I caratteristici paesaggi dello Utah e dell’Arizona, che noi italiani conosciamo tanto bene in funzione degli innumerevoli film d’avventura sugli uomini duri di un tempo, sono il frutto di un procedimento geologico che ha il nome di meteorizzazione. Le rocce affioranti alla superficie, composte di minerali vulnerabili all’aria, vengono progressivamente disintegrate al contatto diretto o indiretto con l’atmosfera, particolarmente in zone soggette a notevoli escursioni termiche notte-giorno. Ciò è sostanzialmente diverso dall’erosione, ovvero l’immediata conseguenza del vento o dello scorrere dell’acqua, che semplicemente porta via il materiale per forza meccanica e infinita costanza. In conseguenza di tale meccanismo, le rocce di tali luoghi assumono forme bizzarre. C’è il caso di grossi macigni sostenuti in modo apparentemente precario, proprio come nei cartoon di cui sopra, da sottili colonne di pietra. O della celebre formazione di roccia, presente in una zona non allagata dell’antico Glen Canyon, che fin dal tempio dei Navajo viene chiamato con il suggestivo appellativo di Arcobaleno di Roccia. Oggi tale ponte naturale, con la considerevole cifra di 71 metri, è il detentore assoluto del record di lunghezza per un elemento paesaggistico di tale tipologia, del resto praticamente sconosciuto nel resto del mondo.

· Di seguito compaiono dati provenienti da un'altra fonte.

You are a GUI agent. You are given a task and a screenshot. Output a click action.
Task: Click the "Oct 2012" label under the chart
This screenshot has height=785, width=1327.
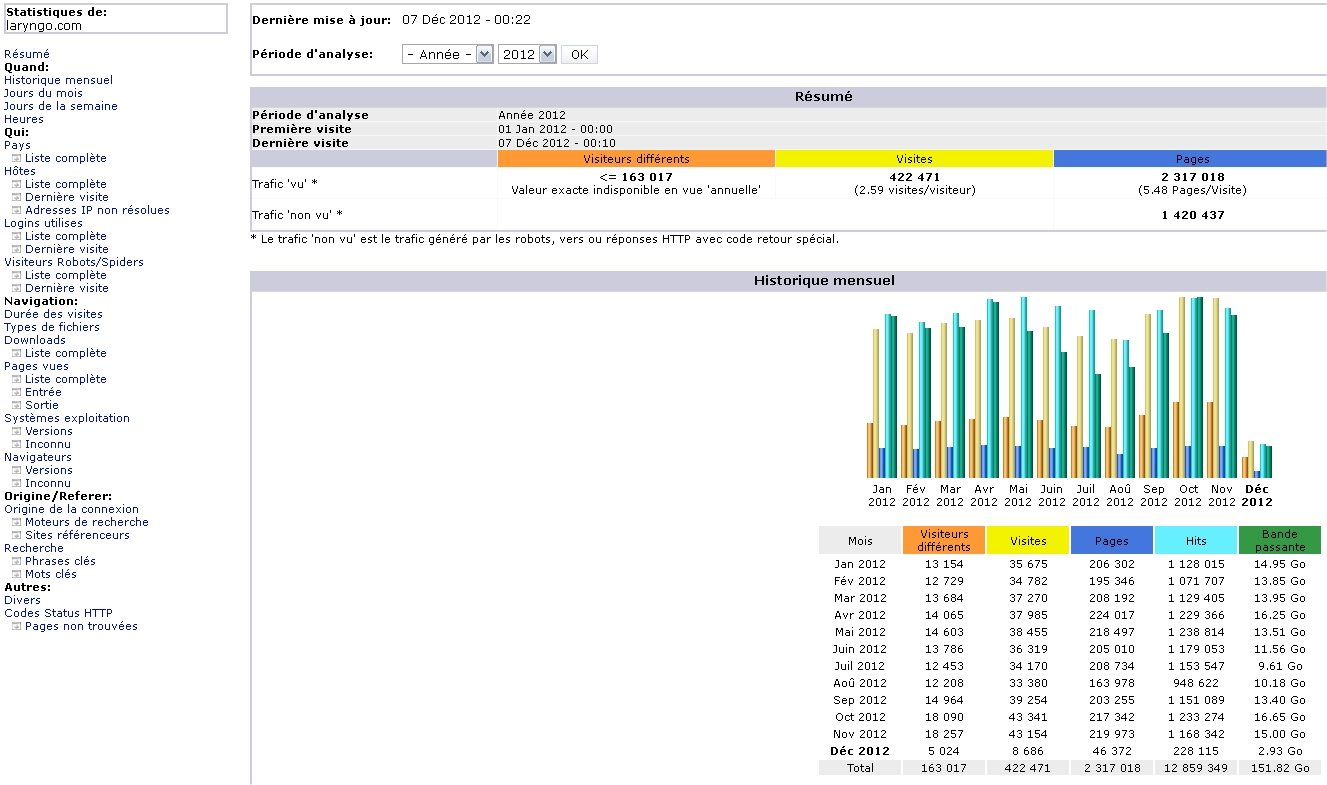coord(1188,495)
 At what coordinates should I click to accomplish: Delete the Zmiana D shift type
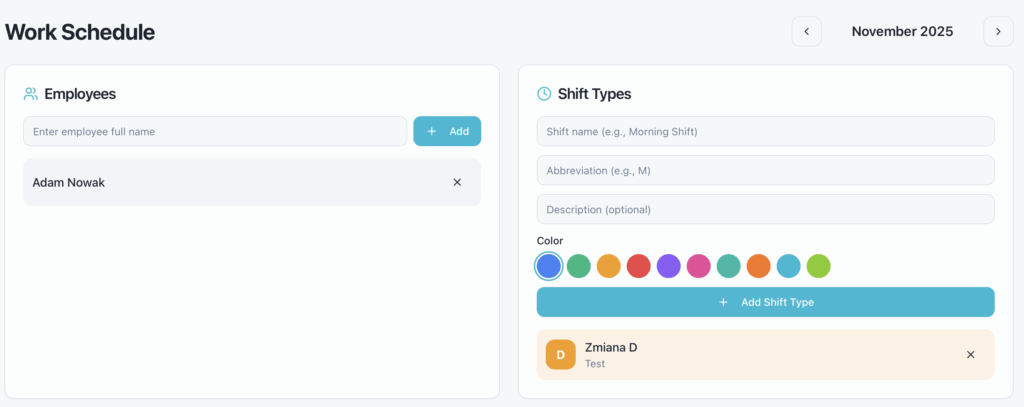[x=970, y=354]

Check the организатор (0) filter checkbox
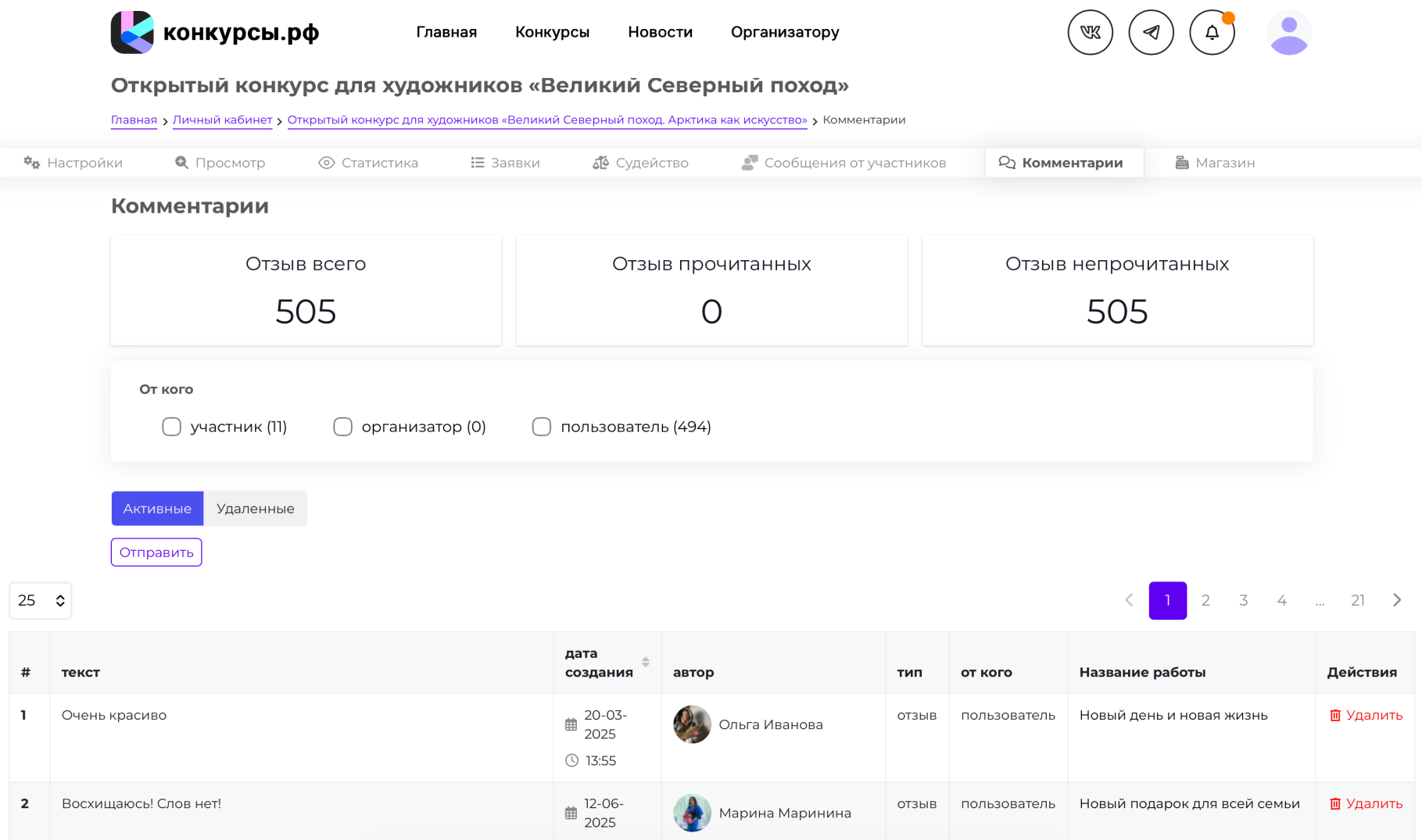click(x=342, y=427)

Floyd Dominy (1909-2010) il responsabile del bureau per l’energia idroelettrica all’epoca di Eisenhower, credeva fermamente nella realizzazione della diga del lago Powell. Esiste una sua famosa citazione, che recita: “La natura non può migliorare ciò che fa l’uomo. Noi siamo certamente gli esseri supremi su questa Terra.” Il suo più grande avversario, nell’ottenere l’approvazione dell’enorme, distruttiva opera di adattamento paesaggistico, fu l’allora direttore dell’organizzazione ecologica Sierra Club, l’ambientalista, editore ed escursionista David Brower (1912-2000). Costui riteneva che il fiume dovesse restare libero, e l’impossibilità effettiva di fermare i lavori del governo sarebbe sempre rimasta il maggiore rammarico della sua lunga e fruttuosa vita.
Il danno, se così può essere definito, si è ormai consumato. L’America, con le sue vaste distese, le meraviglie naturali e le culture ormai sopravanzate dal giro delle Ere, è ricca ben oltre il mero prodotto interno lordo. L’economia e l’industrialismo, che guidano le nostre scelte di uomini moderni, non sono che una parte dell’equazione. E se oggi possiamo correre bruciando gasolio, lungo le strade di un labirinto pietroso e fantastico, non è soltanto il merito di chi tale pertugio l’ha aperto con la dinamite. Né di chi l’ha estratto, quel fluido fossile di dinosauro, l’ha riversato nella tanica e ha costruito il motore. Forse per sfruttare la natura davvero a fondo, sarebbe necessario soprattutto comprenderla. Come fecero i coraggiosi esploratori di quelle due barche, sperdute tra i fiumi e la marcia furiosa del tempo.